Trois opérateurs premiums

Canal+ avait connu deux précédentes alertes. La première en 2012 quand beIN Sports avait récupéré la quasi-totalité des rencontres, laissant à Canal+ un seul match (le choix numéro un). Nouvelle secousse en 2015. La chaîne cryptée avait perdu le choix 1 au profit de son puissant rival qatari (Canal+ n'a pu, par exemple, diffuser la demi-finale de l'AS Monaco cette année). En 2018, il ne leur restera rien, ou presque.

Niveau football, Canal+ proposera trois affiches de Ligue 1, une rencontre de Ligue 2, un match de national et la coupe de la Ligue.
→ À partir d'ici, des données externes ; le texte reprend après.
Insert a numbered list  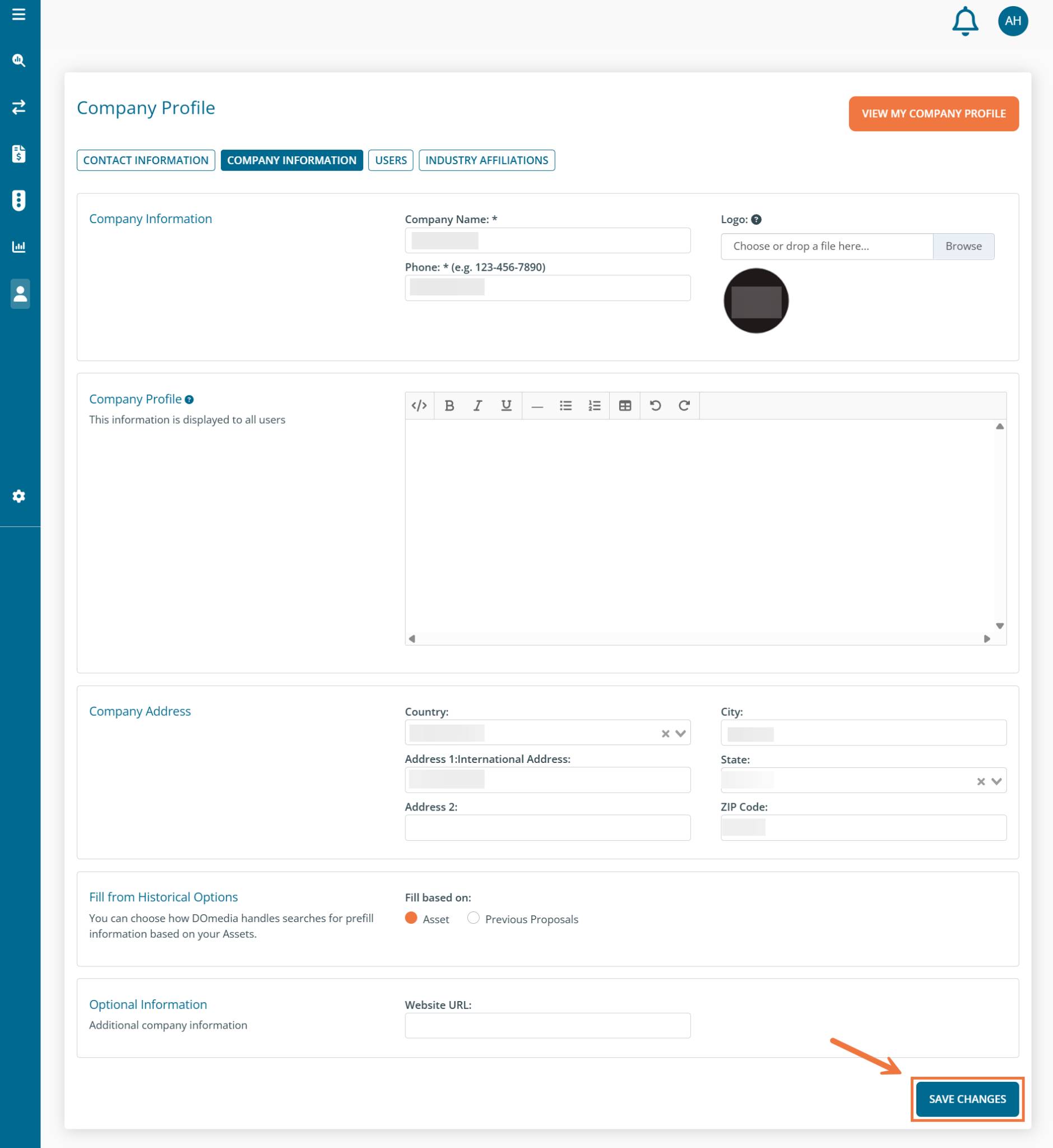[x=594, y=405]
C'est peu. Cet été, après la perte de la Premier League, du côté de Canal+, on expliquait que le local (comprendre les matches français) fonctionnait mieux en termes d'audience que les matches européens. Nos confrères de L'Équipe expliquent qu'en interne, la chaîne relativise la perte de la Ligue des champions, évoquant seulement 15 rencontres par an. Mais quels matches ! Et surtout, à partir de 2018, des affiches seront diffusées à 19 heures.
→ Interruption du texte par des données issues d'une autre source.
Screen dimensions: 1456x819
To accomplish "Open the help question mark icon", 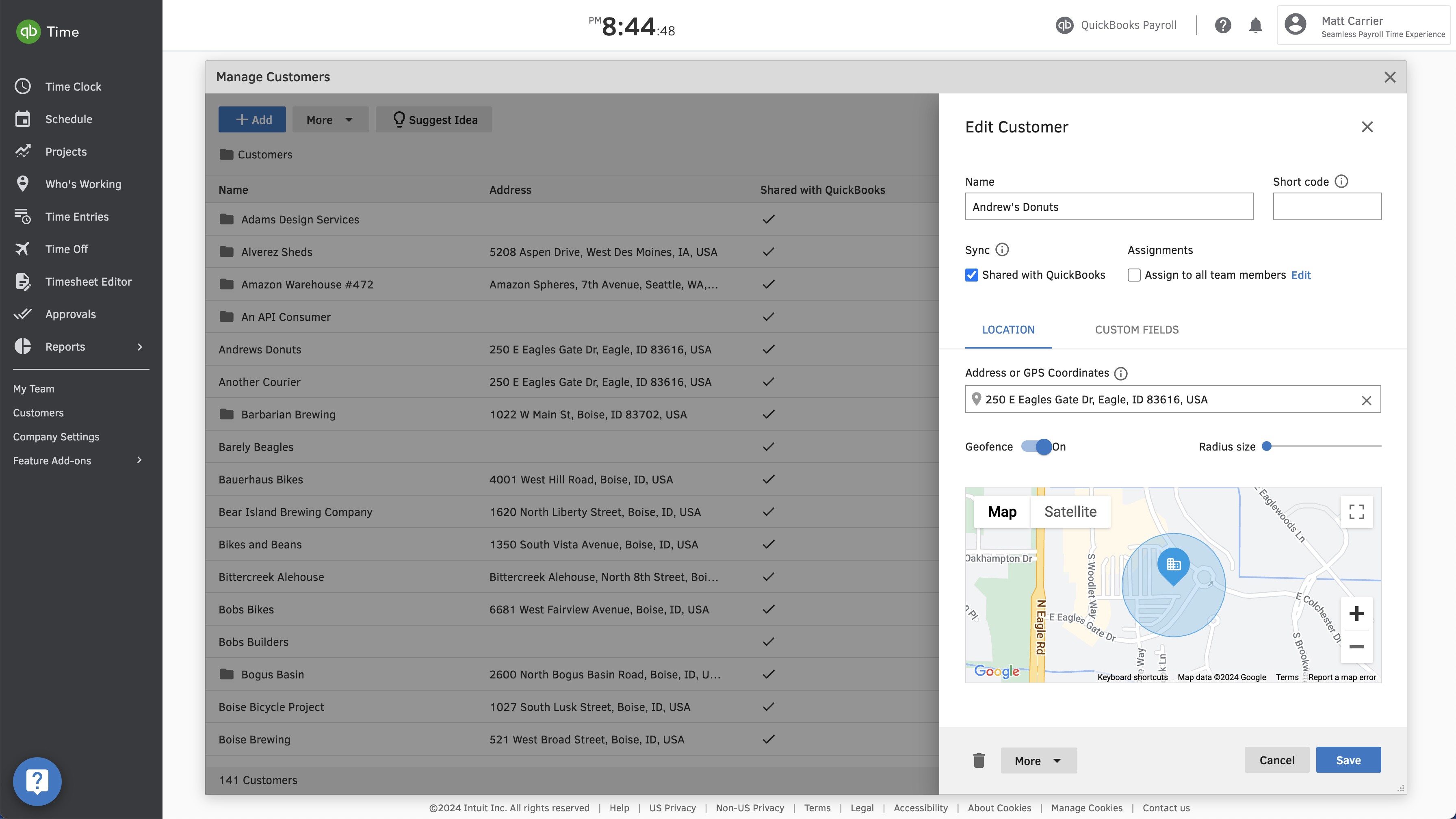I will [1222, 26].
Un tremblement de terre pour Canal+, mais un petit séisme également pour beIN Sports, même si son socle de droits semble plus solide. Dans un mail envoyé aux salariés, rendu public par L'Équipe, Yousef Al-Obaidly, patron de la chaîne, dit regretter « vivement cette décision » et assure être « surpris des conditions dans lesquelles ces droits ont été concédés ». »C'est un coup d'arrêt pour beIN Sports dans leur stratégie du meilleur du football, même s'il leur reste les championnats européens. Ils doivent s'habituer à une forme de partage. Ils n'auront plus ce coup de projecteur qu'offrait la Ligue des champions avec de belles audiences (1,6 million de téléspectateurs pour PSG/Barcelone cette année, NDLR). Il faudra inventer quelque chose de neuf pour valoriser leurs chaînes", analyse Patrick Goddet.
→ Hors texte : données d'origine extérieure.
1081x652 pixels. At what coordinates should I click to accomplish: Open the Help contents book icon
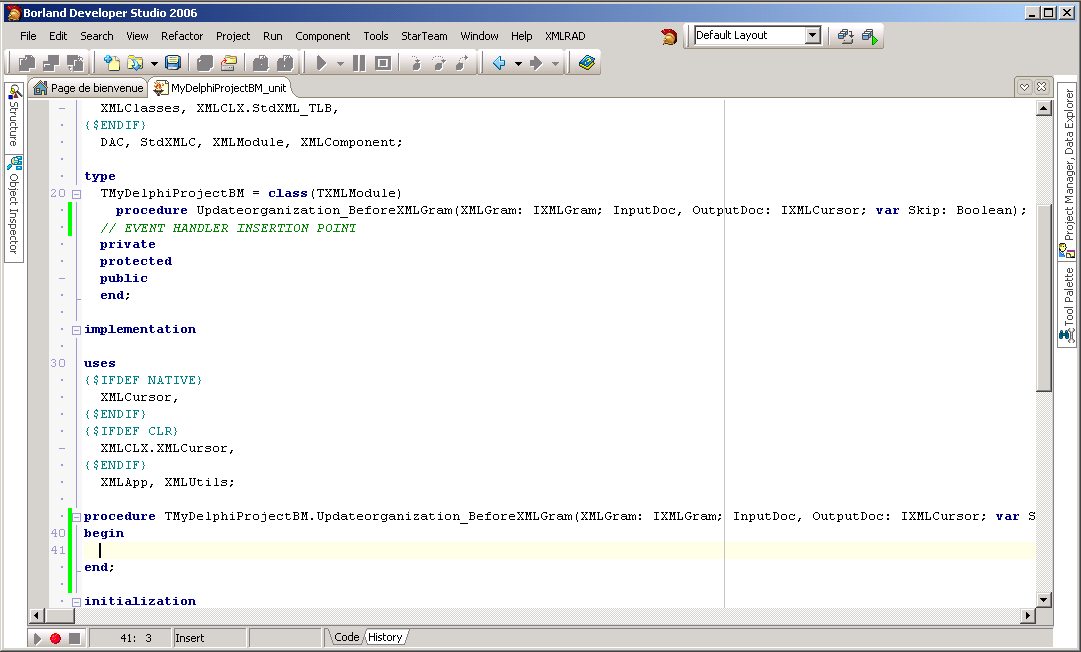[586, 63]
Canal+ va devoir apprendre à vivre sans Ligue des champions et avec non plus un (beIN), mais deux concurrents de poids. « Trois opérateurs sur des droits premiums de football, c'est inédit en Europe », signale Patrick Goddet. Les trois pourront-ils coexister (Michel Combes prévient : « Nous sommes en phase d'investissements ») ou cette guerre va-t-elle faire des victimes - Canal+ en étant la première ? « C'est un appel d'offres sur trois ans. Trois ans, cela va vite, tempère le spécialiste. Entre le moment où SFR va exploiter ses droits, le marché peut évoluer et de nouvelles compétitions seront à conquérir et la Ligue des champions reviendra sur la table. » En attendant, pour Canal+ et beIN Sports, le football en semaine, c'est terminé... Jusqu'en 2021.